Items from a data source
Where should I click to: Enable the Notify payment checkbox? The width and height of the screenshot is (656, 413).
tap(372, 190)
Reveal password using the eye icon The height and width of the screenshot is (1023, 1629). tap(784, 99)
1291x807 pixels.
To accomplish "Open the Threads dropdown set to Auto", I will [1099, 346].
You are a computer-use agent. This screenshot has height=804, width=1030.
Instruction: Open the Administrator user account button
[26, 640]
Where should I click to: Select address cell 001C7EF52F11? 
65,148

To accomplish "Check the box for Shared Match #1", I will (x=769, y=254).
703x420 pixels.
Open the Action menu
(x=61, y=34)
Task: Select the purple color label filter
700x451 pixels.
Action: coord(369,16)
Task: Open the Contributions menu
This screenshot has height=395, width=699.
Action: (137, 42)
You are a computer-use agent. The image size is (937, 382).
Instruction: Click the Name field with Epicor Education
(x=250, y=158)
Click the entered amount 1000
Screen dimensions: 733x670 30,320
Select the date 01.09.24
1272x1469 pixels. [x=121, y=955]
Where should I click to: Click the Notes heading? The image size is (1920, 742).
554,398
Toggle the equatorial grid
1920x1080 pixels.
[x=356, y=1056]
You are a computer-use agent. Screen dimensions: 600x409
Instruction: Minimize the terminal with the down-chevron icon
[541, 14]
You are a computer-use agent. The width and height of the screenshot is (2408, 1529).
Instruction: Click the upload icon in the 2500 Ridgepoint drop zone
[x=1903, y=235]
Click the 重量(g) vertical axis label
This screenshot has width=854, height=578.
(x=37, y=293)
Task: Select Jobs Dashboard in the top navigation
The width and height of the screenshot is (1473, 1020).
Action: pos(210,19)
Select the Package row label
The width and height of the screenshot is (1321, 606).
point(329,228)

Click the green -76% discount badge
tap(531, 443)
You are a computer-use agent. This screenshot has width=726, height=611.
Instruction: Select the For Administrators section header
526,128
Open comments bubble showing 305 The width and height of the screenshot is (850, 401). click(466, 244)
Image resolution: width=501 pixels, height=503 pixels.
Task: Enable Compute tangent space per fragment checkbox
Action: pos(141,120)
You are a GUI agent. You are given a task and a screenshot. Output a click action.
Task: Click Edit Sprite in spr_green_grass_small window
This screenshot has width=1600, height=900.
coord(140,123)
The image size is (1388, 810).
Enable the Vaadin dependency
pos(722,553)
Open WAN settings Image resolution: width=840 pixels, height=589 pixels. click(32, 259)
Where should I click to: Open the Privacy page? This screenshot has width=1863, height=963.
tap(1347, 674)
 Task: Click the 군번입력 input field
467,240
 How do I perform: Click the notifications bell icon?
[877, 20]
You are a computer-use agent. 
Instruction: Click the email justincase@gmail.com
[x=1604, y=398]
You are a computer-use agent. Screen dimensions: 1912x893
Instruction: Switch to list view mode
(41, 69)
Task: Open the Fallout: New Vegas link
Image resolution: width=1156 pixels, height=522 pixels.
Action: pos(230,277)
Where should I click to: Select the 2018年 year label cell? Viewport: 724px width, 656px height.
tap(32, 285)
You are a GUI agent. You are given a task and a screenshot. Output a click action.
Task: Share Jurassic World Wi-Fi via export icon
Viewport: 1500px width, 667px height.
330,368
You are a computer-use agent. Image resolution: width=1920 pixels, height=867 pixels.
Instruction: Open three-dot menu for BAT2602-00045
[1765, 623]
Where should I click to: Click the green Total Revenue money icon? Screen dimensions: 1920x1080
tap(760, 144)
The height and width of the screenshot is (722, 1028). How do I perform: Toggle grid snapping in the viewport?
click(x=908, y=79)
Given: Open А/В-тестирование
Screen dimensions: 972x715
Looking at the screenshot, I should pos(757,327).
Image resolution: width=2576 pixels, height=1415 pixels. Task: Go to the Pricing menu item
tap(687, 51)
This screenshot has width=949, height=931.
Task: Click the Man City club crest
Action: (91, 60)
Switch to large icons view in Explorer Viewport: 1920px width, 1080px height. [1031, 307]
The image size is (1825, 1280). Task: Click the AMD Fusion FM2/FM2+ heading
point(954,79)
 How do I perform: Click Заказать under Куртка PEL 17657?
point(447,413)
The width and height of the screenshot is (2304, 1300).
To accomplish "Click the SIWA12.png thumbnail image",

REQUIREMENTS |
Edit the material above so that every "Instruction" becomes "Directive", leaving all other text untouched.

ANSWER TO THE EXERCISE |
Where should I click to: Enable the Notify payment checkbox? The width and height of the screenshot is (656, 413).
tap(372, 190)
Reveal password using the eye icon The height and width of the screenshot is (1023, 1629). tap(784, 99)
1291x807 pixels.
To accomplish "Open the Threads dropdown set to Auto", I will [1099, 346].
You are a computer-use agent. This screenshot has height=804, width=1030.
Directive: Open the Administrator user account button
[26, 640]
Where should I click to: Select address cell 001C7EF52F11? 
65,148

To accomplish "Check the box for Shared Match #1", I will (x=769, y=254).
703x420 pixels.
Open the Action menu
(x=61, y=34)
Task: Select the purple color label filter
700x451 pixels.
Action: coord(369,16)
Task: Open the Contributions menu
This screenshot has height=395, width=699.
Action: (137, 42)
You are a computer-use agent. The image size is (937, 382).
Directive: Click the Name field with Epicor Education
(x=250, y=158)
Click the entered amount 1000
Screen dimensions: 733x670 30,320
Select the date 01.09.24
1272x1469 pixels. [x=121, y=955]
Where should I click to: Click the Notes heading? The image size is (1920, 742).
554,398
Toggle the equatorial grid
1920x1080 pixels.
[x=356, y=1056]
You are a computer-use agent. Screen dimensions: 600x409
Directive: Minimize the terminal with the down-chevron icon
[541, 14]
You are a computer-use agent. The width and height of the screenshot is (2408, 1529).
Directive: Click the upload icon in the 2500 Ridgepoint drop zone
[x=1903, y=235]
Click the 重量(g) vertical axis label
This screenshot has width=854, height=578.
(x=37, y=293)
Task: Select Jobs Dashboard in the top navigation
The width and height of the screenshot is (1473, 1020).
Action: pos(210,19)
Select the Package row label
The width and height of the screenshot is (1321, 606).
point(329,228)

Click the green -76% discount badge
tap(531, 443)
You are a computer-use agent. This screenshot has width=726, height=611.
Directive: Select the For Administrators section header
526,128
Open comments bubble showing 305 The width and height of the screenshot is (850, 401). click(466, 244)
Image resolution: width=501 pixels, height=503 pixels.
Task: Enable Compute tangent space per fragment checkbox
Action: pos(141,120)
You are a GUI agent. You are given a task and a screenshot. Output a click action.
Task: Click Edit Sprite in spr_green_grass_small window
This screenshot has width=1600, height=900.
coord(140,123)
The image size is (1388, 810).
Enable the Vaadin dependency
pos(722,553)
Open WAN settings Image resolution: width=840 pixels, height=589 pixels. click(32, 259)
Where should I click to: Open the Privacy page? This screenshot has width=1863, height=963.
tap(1347, 674)
 Task: Click the 군번입력 input field
467,240
 How do I perform: Click the notifications bell icon?
[877, 20]
You are a computer-use agent. 
Directive: Click the email justincase@gmail.com
[x=1604, y=398]
You are a computer-use agent. Screen dimensions: 1912x893
Directive: Switch to list view mode
(41, 69)
Task: Open the Fallout: New Vegas link
Image resolution: width=1156 pixels, height=522 pixels.
Action: pos(230,277)
Where should I click to: Select the 2018年 year label cell? Viewport: 724px width, 656px height.
tap(32, 285)
You are a GUI agent. You are given a task and a screenshot. Output a click action.
Task: Share Jurassic World Wi-Fi via export icon
Viewport: 1500px width, 667px height.
330,368
You are a computer-use agent. Image resolution: width=1920 pixels, height=867 pixels.
Directive: Open three-dot menu for BAT2602-00045
[1765, 623]
Where should I click to: Click the green Total Revenue money icon? Screen dimensions: 1920x1080
tap(760, 144)
The height and width of the screenshot is (722, 1028). How do I perform: Toggle grid snapping in the viewport?
click(x=908, y=79)
Given: Open А/В-тестирование
Screen dimensions: 972x715
Looking at the screenshot, I should pos(757,327).
Image resolution: width=2576 pixels, height=1415 pixels. Task: Go to the Pricing menu item
tap(687, 51)
This screenshot has width=949, height=931.
Task: Click the Man City club crest
Action: (91, 60)
Switch to large icons view in Explorer Viewport: 1920px width, 1080px height. [1031, 307]
The image size is (1825, 1280). Task: Click the AMD Fusion FM2/FM2+ heading
point(954,79)
 How do I perform: Click Заказать under Куртка PEL 17657?
point(447,413)
The width and height of the screenshot is (2304, 1300).
To accomplish "Click the SIWA12.png thumbnail image",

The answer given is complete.